Byron Combee (born December 17, 1947) is a Republican politician from Florida who served as a member of the Florida House of Representatives from the 51st district from 1982 to 1986.

==Early life==
Combee was born in Clearwater, Florida, in 1947, and graduated from Clearwater High School. He attended St. Petersburg Junior College, where he received his associate degree, and the University of South Florida, graduating with his bachelor's and master's degrees in education. Combee worked as a teacher in the Hillsborough and Pinellas school systems. He served as the legislative assistant to State Representative Bob Melby.

==Florida House of Representatives==
In 1982, Combee ran for the Florida House of Representatives, seeking to succeed State Representative Jim Smith in the 51st district. He faced home builder Rod Fischer and attorney William Lyman in the Republican primary, which he won with 54 percent of the vote.
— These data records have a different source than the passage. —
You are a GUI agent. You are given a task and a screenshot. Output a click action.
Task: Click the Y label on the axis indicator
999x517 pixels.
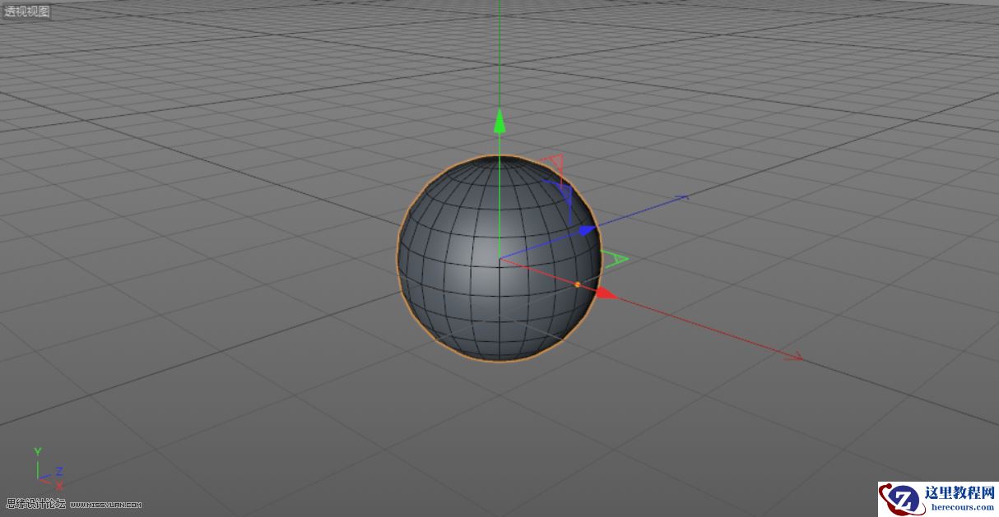click(x=37, y=451)
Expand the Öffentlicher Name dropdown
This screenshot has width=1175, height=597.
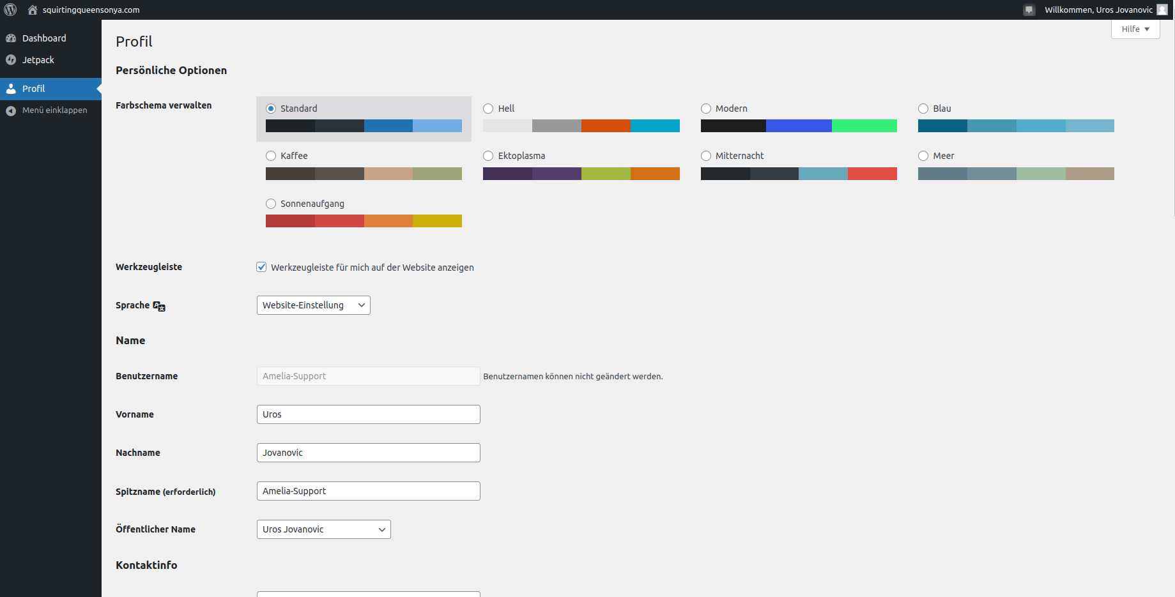coord(323,529)
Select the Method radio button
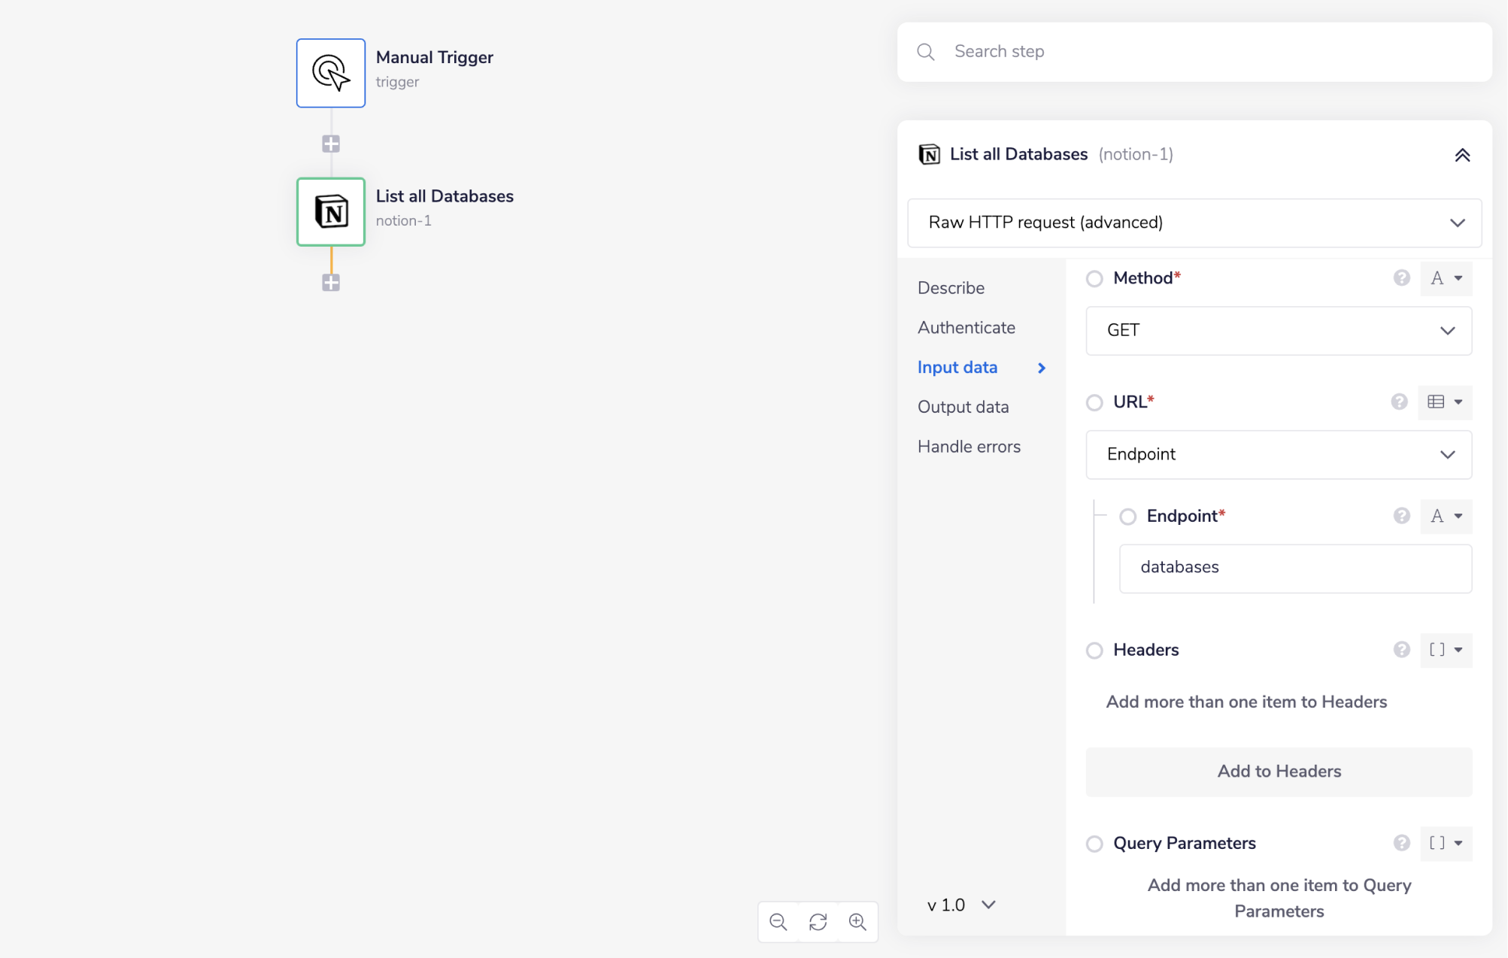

In the general election, he ran against Democratic nominee Charlotte Hubbard, a legislative aide to State House Speaker H. Lee Moffitt. Both parties targeted the race, and Combee narrowly defeated Hubbard, winning 51 percent of the vote to her 49 percent.

Combee was re-elected unopposed in 1984.

In 1986, Combee ran for re-election to a third term. He was challenged by former Clearwater City Commissioner James Calderbank, but after Calderbank was arrested for having sex on a public beach, teacher Michael Klapka emerged as the nominee. On October 14, 1986, Combee was arrested and charged with engaging in a lewd act after he fondled an undercover police officer in a Clearwater park. He subsequently dropped out of the race, and was replaced on the ballot by former State Senator Jerry Rehm, who subsequently won the general election. Combee subsequently pleaded no contest to the charges.